> Collected data
____

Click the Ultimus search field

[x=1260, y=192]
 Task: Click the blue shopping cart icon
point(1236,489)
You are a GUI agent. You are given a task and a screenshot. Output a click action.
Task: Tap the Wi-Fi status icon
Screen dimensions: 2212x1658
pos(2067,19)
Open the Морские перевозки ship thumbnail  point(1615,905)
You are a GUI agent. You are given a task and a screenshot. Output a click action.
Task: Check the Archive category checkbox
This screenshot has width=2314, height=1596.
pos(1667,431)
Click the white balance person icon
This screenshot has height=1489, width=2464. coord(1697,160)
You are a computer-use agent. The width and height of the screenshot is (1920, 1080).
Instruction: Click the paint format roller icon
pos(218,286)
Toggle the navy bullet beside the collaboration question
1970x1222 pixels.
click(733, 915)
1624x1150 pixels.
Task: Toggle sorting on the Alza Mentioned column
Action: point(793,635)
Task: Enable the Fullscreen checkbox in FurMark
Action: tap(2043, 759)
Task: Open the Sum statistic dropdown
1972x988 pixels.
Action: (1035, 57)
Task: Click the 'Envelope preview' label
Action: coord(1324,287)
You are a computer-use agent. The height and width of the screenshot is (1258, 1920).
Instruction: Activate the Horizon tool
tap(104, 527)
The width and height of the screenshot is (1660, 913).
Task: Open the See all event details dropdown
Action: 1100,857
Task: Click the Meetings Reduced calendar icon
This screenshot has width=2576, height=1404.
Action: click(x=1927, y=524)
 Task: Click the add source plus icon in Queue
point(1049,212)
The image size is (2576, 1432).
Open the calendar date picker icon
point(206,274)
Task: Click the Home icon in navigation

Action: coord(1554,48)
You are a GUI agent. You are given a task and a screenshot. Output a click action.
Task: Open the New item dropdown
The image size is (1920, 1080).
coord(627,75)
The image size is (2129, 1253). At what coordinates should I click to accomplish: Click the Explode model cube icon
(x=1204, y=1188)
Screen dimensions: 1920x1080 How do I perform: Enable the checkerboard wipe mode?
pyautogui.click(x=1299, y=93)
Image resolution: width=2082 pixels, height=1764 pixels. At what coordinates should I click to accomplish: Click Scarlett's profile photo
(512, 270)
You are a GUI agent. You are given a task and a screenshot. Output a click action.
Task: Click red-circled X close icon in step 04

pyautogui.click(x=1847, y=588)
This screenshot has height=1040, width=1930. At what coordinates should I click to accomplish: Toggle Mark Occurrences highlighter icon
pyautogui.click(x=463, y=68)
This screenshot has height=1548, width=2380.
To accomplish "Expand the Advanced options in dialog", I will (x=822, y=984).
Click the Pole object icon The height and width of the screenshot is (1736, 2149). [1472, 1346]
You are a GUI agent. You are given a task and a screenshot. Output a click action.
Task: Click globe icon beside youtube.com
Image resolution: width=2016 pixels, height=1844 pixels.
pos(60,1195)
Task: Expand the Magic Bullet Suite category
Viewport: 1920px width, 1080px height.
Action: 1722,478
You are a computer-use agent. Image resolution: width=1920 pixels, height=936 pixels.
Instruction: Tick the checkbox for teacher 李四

____

> Your goal
Faithfully reproduce all of the records, character for character.

> Completed task
Click the Ultimus search field

[x=1260, y=192]
 Task: Click the blue shopping cart icon
point(1236,489)
You are a GUI agent. You are given a task and a screenshot. Output a click action.
Task: Tap the Wi-Fi status icon
Screen dimensions: 2212x1658
pos(2067,19)
Open the Морские перевозки ship thumbnail  point(1615,905)
You are a GUI agent. You are given a task and a screenshot. Output a click action.
Task: Check the Archive category checkbox
This screenshot has width=2314, height=1596.
pos(1667,431)
Click the white balance person icon
This screenshot has height=1489, width=2464. coord(1697,160)
You are a computer-use agent. The width and height of the screenshot is (1920, 1080).
Instruction: Click the paint format roller icon
pos(218,286)
Toggle the navy bullet beside the collaboration question
1970x1222 pixels.
click(733, 915)
1624x1150 pixels.
Task: Toggle sorting on the Alza Mentioned column
Action: point(793,635)
Task: Enable the Fullscreen checkbox in FurMark
Action: tap(2043, 759)
Task: Open the Sum statistic dropdown
1972x988 pixels.
Action: (1035, 57)
Task: Click the 'Envelope preview' label
Action: coord(1324,287)
You are a computer-use agent. The height and width of the screenshot is (1258, 1920).
Instruction: Activate the Horizon tool
tap(104, 527)
The width and height of the screenshot is (1660, 913).
Task: Open the See all event details dropdown
Action: 1100,857
Task: Click the Meetings Reduced calendar icon
This screenshot has width=2576, height=1404.
Action: click(x=1927, y=524)
 Task: Click the add source plus icon in Queue
point(1049,212)
The image size is (2576, 1432).
Open the calendar date picker icon
point(206,274)
Task: Click the Home icon in navigation

Action: coord(1554,48)
You are a GUI agent. You are given a task and a screenshot. Output a click action.
Task: Open the New item dropdown
The image size is (1920, 1080).
coord(627,75)
The image size is (2129, 1253). At what coordinates should I click to accomplish: Click the Explode model cube icon
(x=1204, y=1188)
Screen dimensions: 1920x1080 How do I perform: Enable the checkerboard wipe mode?
pyautogui.click(x=1299, y=93)
Image resolution: width=2082 pixels, height=1764 pixels. At what coordinates should I click to accomplish: Click Scarlett's profile photo
(512, 270)
You are a GUI agent. You are given a task and a screenshot. Output a click action.
Task: Click red-circled X close icon in step 04

pyautogui.click(x=1847, y=588)
This screenshot has height=1040, width=1930. At what coordinates should I click to accomplish: Toggle Mark Occurrences highlighter icon
pyautogui.click(x=463, y=68)
This screenshot has height=1548, width=2380.
To accomplish "Expand the Advanced options in dialog", I will (x=822, y=984).
Click the Pole object icon The height and width of the screenshot is (1736, 2149). [1472, 1346]
You are a GUI agent. You are given a task and a screenshot. Output a click action.
Task: Click globe icon beside youtube.com
Image resolution: width=2016 pixels, height=1844 pixels.
pos(60,1195)
Task: Expand the Magic Bullet Suite category
Viewport: 1920px width, 1080px height.
Action: 1722,478
You are a computer-use agent. Image resolution: width=1920 pixels, height=936 pixels.
Instruction: Tick the checkbox for teacher 李四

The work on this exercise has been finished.